Essa proximidade nem sempre foi acompanhada de uma percepção positiva, como no caso da gestão do general Eduardo Pazuello, que comandou o Ministério da Saúde entre setembro de 2020 e março de 2021.No período, o Brasil vivenciou picos nos casos de covid-19 e se transformou em um dos países com o maior número absoluto de mortes pela doença.
Mas como os militares viraram peças-chave no episódio das joias de Bolsonaro?
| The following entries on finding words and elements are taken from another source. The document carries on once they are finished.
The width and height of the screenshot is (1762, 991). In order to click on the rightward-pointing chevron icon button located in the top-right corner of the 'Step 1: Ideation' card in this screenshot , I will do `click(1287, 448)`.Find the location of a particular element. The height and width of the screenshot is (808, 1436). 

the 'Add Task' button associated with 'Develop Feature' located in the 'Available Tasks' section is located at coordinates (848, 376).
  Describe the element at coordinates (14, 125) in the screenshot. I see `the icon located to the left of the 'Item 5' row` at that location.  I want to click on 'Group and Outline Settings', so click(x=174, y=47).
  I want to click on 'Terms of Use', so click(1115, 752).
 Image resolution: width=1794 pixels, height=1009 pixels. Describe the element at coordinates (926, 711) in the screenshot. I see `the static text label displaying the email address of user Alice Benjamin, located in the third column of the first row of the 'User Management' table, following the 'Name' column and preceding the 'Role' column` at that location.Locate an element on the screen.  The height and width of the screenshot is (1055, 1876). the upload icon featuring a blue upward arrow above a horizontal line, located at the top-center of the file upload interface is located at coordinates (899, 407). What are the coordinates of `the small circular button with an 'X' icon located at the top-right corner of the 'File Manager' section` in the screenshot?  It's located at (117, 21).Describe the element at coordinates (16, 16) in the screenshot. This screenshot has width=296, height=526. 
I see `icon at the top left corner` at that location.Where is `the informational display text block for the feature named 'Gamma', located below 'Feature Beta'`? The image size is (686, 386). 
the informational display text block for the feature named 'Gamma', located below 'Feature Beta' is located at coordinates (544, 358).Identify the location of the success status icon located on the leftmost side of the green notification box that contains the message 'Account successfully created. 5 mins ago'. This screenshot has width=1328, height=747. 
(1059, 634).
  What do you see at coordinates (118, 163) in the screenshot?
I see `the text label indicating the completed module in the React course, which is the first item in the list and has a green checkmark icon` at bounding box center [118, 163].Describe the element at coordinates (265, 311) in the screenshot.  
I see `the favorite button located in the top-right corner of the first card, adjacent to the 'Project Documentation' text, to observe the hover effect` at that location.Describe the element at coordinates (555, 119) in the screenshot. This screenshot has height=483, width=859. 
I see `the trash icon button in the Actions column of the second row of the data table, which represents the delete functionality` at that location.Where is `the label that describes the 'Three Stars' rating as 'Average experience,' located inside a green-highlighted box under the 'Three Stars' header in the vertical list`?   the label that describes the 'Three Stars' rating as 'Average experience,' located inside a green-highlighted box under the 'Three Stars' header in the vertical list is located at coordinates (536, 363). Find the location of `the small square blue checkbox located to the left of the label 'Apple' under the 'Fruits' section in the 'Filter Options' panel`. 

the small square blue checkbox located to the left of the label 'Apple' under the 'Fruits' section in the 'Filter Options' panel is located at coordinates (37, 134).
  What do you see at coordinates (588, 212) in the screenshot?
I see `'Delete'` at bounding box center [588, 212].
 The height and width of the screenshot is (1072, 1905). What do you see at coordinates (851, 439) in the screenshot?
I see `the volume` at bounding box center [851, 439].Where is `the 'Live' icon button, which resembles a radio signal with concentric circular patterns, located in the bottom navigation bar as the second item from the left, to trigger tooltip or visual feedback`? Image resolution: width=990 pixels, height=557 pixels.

E qual o impacto do caso na reputação deles?
A BBC News Brasil entrevistou duas especialistas em assuntos de Defesa que avaliaram que a presença dos militares no caso é resultado, em parte, do aumento de integrantes da caserna na gestão do governo passado.
Elas avaliam ainda que o episódio tem um efeito significativo na imagem que boa parte da sociedade brasileira tem sobre os militares. Segundo elas, afeta a ideia de que as Forças Armadas seriam compostas por uma espécie de "casta superior".
Joias apreendidas
Segundo reportagens publicadas até agora, o caso começou em outubro de 2021, quando a Receita Federal apreendeu um conjunto de joias contendo um colar de diamantes, brincos, anel e relógio avaliado em R$ 16 milhões no Aeroporto de Guarulhos.
As joias fariam parte de um presente dado pela família real da Arábia Saudita ao então presidente Jair Bolsonaro e à ex-primeira-dama, Michelle Bolsonaro.
A participação de militares no episódio começa desde o seu início, uma vez que as joias estavam sendo transportadas pelo tenente do Exército Marcos Soeiro, então assessor do ex-ministro de Minas e Energia Bento Albuquerque (e, por sua vez, um almirante da Marinha).
Segundo as reportagens, os bens não foram declarados à Receita Federal quando entraram no país.
De acordo com a legislação, bens acima de US$ 1.000 que entrem no Brasil por via aérea precisam ser declarados à Receita Federal e, para serem liberados, é necessário pagar uma multa equivalente a 50% do valor do produto, além de outra de 25%. Ou seja, seria preciso pagar uma multa de R$ 12 milhões.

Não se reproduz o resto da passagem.